Objective:
In the code instrumentation guide, which output formats can you choose from?

** BEGIN Extracted text **

Code Instrumentation Generator

Automatically instrument source code to collect runtime information while preserving program semantics.

Workflow

Follow these steps to instrument code:

1. Analyze the Source Code

Understand the code structure and identify instrumentation points:

Language detection: Identify the programming language
Code structure: Parse functions, classes, branches, loops
Entry/exit points: Locate function boundaries
Control flow: Identify branches (if/else, switch, loops)
Variable scope: Understand variable declarations and usage

2. Determine Instrumentation Strategy

Choose appropriate instrumentation based on requirements:

Instrumentation levels:

Function-level: Entry/exit of functions with parameters and return values
Branch-level: Execution of conditional branches (if/else, switch cases)
Statement-level: Individual statement execution
Variable-level: Variable assignments and value changes

Configuration options:

Enable/disable specific instrumentation types
Filter by function names or file patterns
Set verbosity level
Choose output format (logs, JSON, CSV)

3. Insert Instrumentation Code

Add instrumentation hooks at identified points:

Function instrumentation:

Insert entry hook at function start
Capture function name, parameters, timestamp
Insert exit hook before returns
Capture return value, execution time

Branch instrumentation:

Insert hooks at branch conditions
Record which branch was taken
Track branch coverage

Variable instrumentation:

Insert hooks after variable assignments
Capture variable name and value
Track value changes over time

4. Ensure Semantic Preservation

Verify that instrumentation doesn't change program behavior:

No side effects: Instrumentation code doesn't modify program state
Exception safety: Instrumentation handles exceptions properly
Performance: Minimal overhead added
Thread safety: Instrumentation is safe in concurrent code

5. Generate Output

Provide instrumented code and documentation:

Instrumented source code: Modified code with instrumentation
Probe description: Documentation of inserted instrumentation points
Configuration file: Settings to enable/disable instrumentation
Usage instructions: How to run and collect data

Language-Specific Patterns

Python

# Original code
def calculate_sum(a, b):
    result = a + b
    return result

# Instrumented code
import logging
logging.basicConfig(level=logging.INFO)

** END Extracted text **
** BEGIN Data entries **

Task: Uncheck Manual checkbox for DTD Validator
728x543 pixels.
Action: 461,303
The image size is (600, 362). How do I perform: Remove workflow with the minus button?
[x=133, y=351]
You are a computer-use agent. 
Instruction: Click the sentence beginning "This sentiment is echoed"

** END Data entries **
** BEGIN Data entries **

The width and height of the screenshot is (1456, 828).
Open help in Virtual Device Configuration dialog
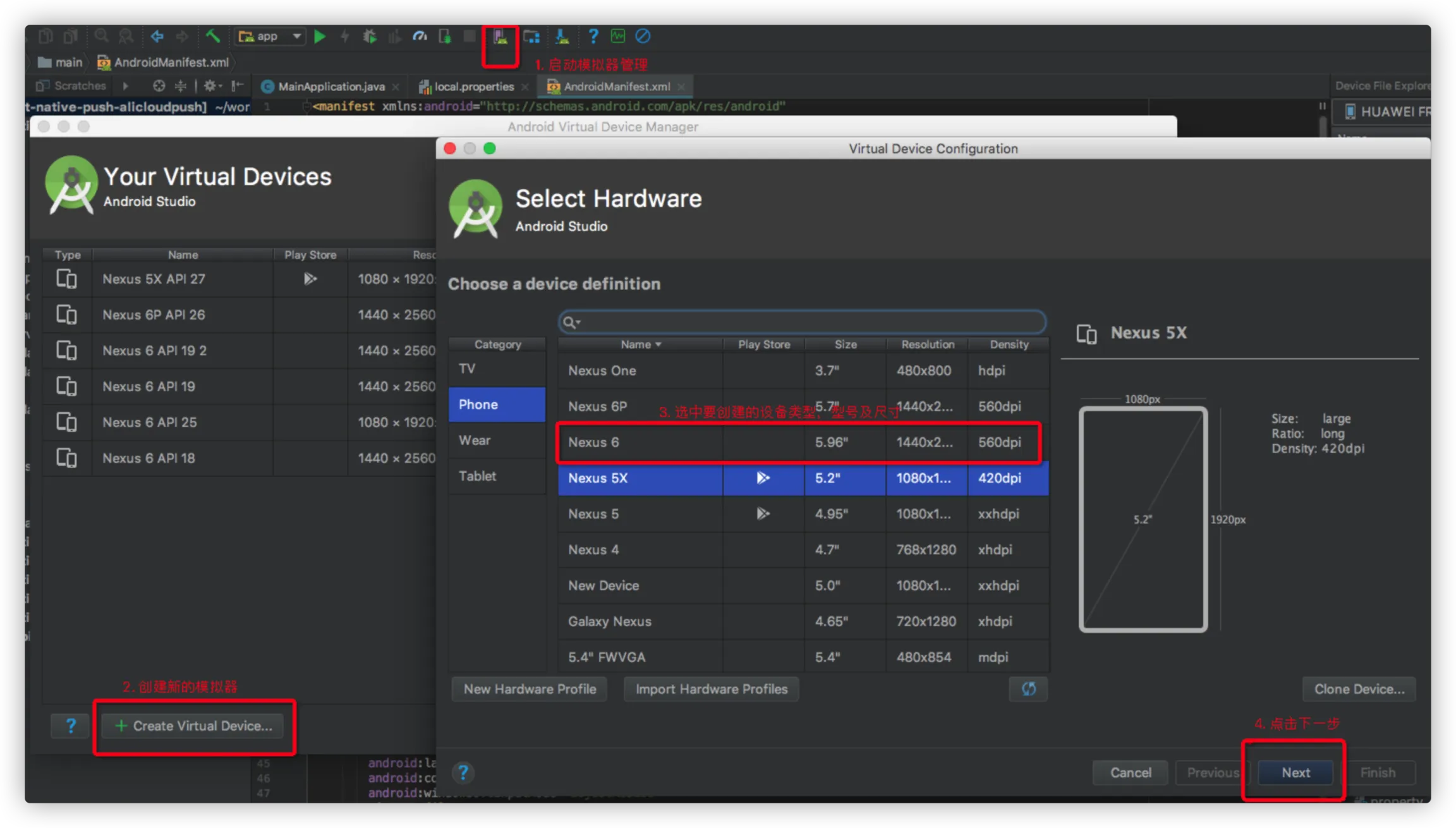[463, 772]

** END Data entries **

Exercise answer:
Logs, JSON, and CSV.